Tout le monde dans ce film est gourmand, y compris Liza, mais elle le fait à contrecœur, et le film s’efforce d’insister sur le fait que l’avarice de toutes les autres parties dépasse de loin la sienne. Le film fait tellement de mal pour justifier son protagoniste qu’il révèle qu’elle n’a même pas retourné les preuves de l’État contre son entreprise parce que le gouvernement fédéral a arrêté le Dr Lydell. Elle va plutôt au FBI à cause de sa propre vertu et de sa mauvaise conscience.
J’espère que la plupart des téléspectateurs se rendront compte qu’ils sont bousculés par ce dernier point de l’intrigue. Et la façon dont cette histoire sanglante est mise en scène est trop belle pour être vraie.
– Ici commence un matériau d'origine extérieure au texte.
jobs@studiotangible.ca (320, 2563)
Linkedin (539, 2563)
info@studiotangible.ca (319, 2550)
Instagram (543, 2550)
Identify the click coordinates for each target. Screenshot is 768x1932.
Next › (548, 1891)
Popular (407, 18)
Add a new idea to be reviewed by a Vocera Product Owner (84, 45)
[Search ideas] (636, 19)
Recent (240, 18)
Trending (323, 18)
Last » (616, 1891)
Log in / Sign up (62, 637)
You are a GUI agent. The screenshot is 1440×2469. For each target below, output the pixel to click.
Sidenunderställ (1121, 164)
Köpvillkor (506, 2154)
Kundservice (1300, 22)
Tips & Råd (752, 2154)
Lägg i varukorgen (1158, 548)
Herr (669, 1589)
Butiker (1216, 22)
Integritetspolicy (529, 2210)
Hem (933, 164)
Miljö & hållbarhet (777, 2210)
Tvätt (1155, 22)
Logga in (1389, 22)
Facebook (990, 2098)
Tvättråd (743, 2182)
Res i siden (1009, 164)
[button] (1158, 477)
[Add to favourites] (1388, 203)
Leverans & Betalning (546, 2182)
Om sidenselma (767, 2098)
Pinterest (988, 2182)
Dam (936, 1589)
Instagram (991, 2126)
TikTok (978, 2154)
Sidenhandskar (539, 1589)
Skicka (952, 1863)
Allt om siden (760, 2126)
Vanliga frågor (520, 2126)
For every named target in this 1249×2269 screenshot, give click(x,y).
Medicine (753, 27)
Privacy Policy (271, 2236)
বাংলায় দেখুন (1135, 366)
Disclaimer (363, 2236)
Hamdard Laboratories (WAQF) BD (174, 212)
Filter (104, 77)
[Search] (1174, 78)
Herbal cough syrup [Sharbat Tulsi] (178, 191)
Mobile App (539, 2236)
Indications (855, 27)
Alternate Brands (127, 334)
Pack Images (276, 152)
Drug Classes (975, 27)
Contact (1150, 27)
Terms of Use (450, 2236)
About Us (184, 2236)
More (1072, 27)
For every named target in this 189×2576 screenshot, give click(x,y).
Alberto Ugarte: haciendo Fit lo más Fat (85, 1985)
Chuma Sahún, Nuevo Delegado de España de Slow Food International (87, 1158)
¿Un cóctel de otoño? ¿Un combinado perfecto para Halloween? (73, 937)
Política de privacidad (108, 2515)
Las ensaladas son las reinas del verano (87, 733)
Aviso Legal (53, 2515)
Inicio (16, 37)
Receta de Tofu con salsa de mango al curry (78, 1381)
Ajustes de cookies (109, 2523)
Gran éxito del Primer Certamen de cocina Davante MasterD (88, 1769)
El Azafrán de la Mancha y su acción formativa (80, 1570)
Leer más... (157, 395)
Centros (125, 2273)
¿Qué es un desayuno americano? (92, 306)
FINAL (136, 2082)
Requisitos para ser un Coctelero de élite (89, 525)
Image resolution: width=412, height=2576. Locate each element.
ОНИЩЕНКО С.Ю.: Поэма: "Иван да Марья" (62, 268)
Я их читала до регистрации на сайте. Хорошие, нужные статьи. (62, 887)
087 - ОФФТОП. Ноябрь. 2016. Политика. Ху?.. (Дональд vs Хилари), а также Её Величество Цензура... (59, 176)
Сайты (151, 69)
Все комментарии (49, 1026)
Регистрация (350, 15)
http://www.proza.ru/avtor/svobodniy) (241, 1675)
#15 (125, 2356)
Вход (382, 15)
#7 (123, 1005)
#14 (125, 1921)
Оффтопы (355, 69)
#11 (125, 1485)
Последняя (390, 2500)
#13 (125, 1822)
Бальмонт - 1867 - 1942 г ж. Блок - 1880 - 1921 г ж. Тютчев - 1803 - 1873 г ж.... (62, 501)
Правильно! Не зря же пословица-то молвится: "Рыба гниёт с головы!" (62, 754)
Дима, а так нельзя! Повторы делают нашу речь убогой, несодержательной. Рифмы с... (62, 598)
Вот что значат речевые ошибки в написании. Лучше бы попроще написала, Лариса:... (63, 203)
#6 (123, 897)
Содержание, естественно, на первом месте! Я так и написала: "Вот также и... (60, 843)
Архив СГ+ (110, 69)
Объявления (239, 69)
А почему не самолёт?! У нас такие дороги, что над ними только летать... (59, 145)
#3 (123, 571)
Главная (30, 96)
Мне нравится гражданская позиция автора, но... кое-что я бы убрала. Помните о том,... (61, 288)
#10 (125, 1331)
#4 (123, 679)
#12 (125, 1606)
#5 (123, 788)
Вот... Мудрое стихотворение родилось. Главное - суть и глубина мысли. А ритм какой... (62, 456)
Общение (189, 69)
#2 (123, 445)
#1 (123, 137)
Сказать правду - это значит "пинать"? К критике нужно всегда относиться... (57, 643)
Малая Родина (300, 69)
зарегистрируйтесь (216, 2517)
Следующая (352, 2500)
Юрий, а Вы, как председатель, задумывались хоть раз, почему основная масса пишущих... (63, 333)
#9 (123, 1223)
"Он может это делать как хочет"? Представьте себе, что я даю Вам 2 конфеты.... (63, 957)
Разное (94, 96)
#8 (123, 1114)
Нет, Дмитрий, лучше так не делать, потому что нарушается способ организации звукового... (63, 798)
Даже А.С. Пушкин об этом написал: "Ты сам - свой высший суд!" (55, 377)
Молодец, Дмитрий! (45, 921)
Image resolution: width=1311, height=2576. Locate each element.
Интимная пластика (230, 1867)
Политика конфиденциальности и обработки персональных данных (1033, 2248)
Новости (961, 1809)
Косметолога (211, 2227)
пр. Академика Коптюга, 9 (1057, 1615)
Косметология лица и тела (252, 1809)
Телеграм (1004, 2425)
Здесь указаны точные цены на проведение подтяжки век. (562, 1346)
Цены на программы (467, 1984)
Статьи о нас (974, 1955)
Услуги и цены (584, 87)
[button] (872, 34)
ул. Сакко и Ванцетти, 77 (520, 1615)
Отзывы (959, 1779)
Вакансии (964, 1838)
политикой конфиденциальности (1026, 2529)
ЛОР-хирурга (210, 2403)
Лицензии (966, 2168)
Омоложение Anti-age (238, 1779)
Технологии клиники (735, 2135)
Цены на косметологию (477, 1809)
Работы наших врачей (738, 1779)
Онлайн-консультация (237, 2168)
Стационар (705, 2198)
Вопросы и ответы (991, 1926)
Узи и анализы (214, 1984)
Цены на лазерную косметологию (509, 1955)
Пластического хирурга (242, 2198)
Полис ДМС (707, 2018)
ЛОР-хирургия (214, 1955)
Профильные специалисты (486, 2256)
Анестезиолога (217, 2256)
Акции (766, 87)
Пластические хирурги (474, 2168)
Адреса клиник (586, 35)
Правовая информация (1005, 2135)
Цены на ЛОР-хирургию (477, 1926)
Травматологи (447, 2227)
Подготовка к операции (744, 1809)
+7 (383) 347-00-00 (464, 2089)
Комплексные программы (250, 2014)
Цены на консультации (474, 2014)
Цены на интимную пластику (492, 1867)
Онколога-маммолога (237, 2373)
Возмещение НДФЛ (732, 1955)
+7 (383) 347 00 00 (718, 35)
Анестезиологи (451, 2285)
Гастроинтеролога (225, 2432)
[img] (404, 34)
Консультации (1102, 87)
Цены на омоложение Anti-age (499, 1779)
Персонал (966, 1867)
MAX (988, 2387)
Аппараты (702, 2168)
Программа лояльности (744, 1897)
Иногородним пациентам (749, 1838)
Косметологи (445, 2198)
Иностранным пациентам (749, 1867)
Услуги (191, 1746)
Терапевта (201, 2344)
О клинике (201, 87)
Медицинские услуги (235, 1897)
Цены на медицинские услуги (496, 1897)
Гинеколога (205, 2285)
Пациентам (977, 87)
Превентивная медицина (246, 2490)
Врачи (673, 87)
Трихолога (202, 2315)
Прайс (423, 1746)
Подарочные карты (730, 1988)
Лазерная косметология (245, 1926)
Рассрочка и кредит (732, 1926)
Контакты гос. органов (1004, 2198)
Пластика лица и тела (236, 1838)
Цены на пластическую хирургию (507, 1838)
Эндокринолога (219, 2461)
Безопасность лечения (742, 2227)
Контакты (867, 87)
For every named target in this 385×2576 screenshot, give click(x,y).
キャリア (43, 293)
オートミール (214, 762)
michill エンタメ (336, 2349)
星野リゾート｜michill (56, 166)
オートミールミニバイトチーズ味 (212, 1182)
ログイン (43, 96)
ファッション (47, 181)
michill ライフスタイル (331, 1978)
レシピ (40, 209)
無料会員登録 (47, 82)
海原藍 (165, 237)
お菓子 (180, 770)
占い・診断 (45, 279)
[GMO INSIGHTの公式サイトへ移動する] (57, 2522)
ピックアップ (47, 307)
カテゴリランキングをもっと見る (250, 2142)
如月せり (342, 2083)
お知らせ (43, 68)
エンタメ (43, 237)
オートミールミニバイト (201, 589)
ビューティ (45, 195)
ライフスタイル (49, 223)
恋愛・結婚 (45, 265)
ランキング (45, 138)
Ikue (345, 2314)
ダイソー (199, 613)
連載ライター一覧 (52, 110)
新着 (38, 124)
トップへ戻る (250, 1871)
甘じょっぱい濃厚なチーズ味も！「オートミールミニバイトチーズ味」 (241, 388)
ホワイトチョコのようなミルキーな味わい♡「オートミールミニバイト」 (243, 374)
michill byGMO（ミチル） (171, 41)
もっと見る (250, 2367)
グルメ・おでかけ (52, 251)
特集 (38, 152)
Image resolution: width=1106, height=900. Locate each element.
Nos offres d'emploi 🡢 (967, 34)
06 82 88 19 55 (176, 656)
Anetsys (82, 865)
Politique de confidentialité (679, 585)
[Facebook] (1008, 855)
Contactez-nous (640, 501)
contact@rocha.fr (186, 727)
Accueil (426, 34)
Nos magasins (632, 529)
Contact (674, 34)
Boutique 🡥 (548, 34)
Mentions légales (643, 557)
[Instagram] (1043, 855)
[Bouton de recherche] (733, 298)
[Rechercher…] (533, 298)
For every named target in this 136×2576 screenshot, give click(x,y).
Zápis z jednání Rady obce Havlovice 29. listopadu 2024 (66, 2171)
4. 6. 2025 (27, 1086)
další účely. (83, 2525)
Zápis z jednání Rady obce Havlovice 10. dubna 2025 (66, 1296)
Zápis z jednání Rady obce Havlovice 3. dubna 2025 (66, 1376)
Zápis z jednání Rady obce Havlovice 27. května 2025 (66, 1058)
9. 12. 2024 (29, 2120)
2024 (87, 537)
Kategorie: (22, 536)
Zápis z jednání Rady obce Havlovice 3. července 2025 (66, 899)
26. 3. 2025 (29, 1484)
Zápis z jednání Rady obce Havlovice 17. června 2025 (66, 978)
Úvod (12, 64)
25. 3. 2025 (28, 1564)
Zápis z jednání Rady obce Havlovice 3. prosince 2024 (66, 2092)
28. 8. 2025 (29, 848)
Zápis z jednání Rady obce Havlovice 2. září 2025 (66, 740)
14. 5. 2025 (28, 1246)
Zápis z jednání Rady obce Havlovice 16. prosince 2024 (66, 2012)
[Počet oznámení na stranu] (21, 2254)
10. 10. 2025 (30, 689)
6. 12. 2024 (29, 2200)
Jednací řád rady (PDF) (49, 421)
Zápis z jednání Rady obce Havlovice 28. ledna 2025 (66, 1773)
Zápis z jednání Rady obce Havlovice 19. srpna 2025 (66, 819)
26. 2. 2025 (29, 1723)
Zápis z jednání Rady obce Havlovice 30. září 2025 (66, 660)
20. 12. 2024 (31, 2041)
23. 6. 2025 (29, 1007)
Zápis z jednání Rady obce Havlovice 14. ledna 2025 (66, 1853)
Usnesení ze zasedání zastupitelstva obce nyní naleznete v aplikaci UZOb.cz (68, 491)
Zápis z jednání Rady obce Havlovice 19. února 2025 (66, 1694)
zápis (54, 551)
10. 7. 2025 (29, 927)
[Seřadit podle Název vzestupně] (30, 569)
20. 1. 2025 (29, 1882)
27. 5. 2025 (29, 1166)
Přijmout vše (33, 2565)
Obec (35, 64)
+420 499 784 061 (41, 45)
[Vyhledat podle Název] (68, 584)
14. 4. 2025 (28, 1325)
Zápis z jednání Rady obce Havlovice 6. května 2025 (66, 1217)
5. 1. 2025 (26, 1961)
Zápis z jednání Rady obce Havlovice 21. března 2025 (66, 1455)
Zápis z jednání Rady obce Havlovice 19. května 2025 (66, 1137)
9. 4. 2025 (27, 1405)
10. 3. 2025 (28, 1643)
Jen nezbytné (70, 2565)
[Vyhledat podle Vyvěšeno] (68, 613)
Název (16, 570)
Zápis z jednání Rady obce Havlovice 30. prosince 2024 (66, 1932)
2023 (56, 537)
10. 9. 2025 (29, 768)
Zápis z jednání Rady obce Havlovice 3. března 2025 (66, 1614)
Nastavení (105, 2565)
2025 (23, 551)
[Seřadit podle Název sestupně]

Le film de Yates a évidemment écouté les critiques formulées à l’égard de certaines de ses influences cinématographiques. et même les personnages les plus colériques et les plus autoritaires d’Adam McKay ont été critiqués pour avoir minimisé la douleur et l’agonie causées par leurs protagonistes, soit directement, soit indirectement par le biais du système dont ils ont profité. On ne voit jamais une seule fois les gens de la classe ouvrière que Jordan Belfort a fait faillite pour payer son yacht ou les poches pleines de Quaaludes, et bien qu’il méprise la façon dont Wall Street a failli faire sombrer l’économie mondiale en 2008, son côté positif est qu’un groupe de riches investisseurs spéculatifs et d’analystes sont intelligents. assez pour encaisser alors que des dizaines de milliers de personnes perdaient leur maison.
À l’inverse, vous voyez au moins un patient fictif passer du soulagement de la douleur à la dépendance avec une « drogue fictive ». Yates tente de mettre en avant le mal que représente l’entreprise de Liza, et si vous ne comprenez pas le message, Blunt se voit proposer une scène dans laquelle elle est capable de crier à Evans que ce qu’ils ont fait a entraîné la mort de personnes ! Sans blague.
Un film ou une série sur le véritable mal omniprésent des opioïdes dans l’industrie pharmaceutique peut être raconté – voir celui de 2021, comme exemple. Mais associer cela à ce que Yates a appelé « le plaisir chaotique » dans la salle de conférence de Zanna (Insys sous un autre nom) est sourd. Oui, un cadre comme le personnage d’Evans s’est vraiment déguisé en flacon pulvérisateur de médicament mortel de son entreprise pour amuser le personnel lors d’une fête d’entreprise, mais recréer cela n’a aucun sens. Alors que les scènes de Scorsese que Yates imite de manière flagrante ont été conçues pour plonger le spectateur dans la mentalité tribale, presque culte, d’excès que se livrent Stratton Oakmont (et implicitement par l’ensemble de Wall Street), ce n’est qu’un détail gênant inséré dans , et longtemps après que Liza soit devenue une preuve à charge.
n’est ni chaotique ni amusant ; c’est plat et on a l’impression qu’il se trompe en voulant que nous sympathisions avec un représentant pharmaceutique parfait qui peut justifier de profiter de la misère et de la souffrance littérale de vie ou de mort des autres. Il y avait sans aucun doute des gens désespérés qui étaient manipulés par le système et inconscients du type de drogue qu’ils vendaient, mais cette histoire n’est pas une comédie sur l’excès d’indulgence capitaliste. Prétendre le contraire, c’est en fait faire le film insidieux dont certains des films de Scorsese ont été accusés : une glorification des mauvaises personnes faisant de mauvaises choses.